━━━ Data provided ━━━

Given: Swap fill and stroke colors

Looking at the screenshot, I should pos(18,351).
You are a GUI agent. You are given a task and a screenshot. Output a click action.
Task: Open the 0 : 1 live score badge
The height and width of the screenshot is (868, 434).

━━━

How to complete this task:
Would you please give back all of the material above exactly as it stands?

Solved problem:
Given: Swap fill and stroke colors

Looking at the screenshot, I should pos(18,351).
You are a GUI agent. You are given a task and a screenshot. Output a click action.
Task: Open the 0 : 1 live score badge
The height and width of the screenshot is (868, 434).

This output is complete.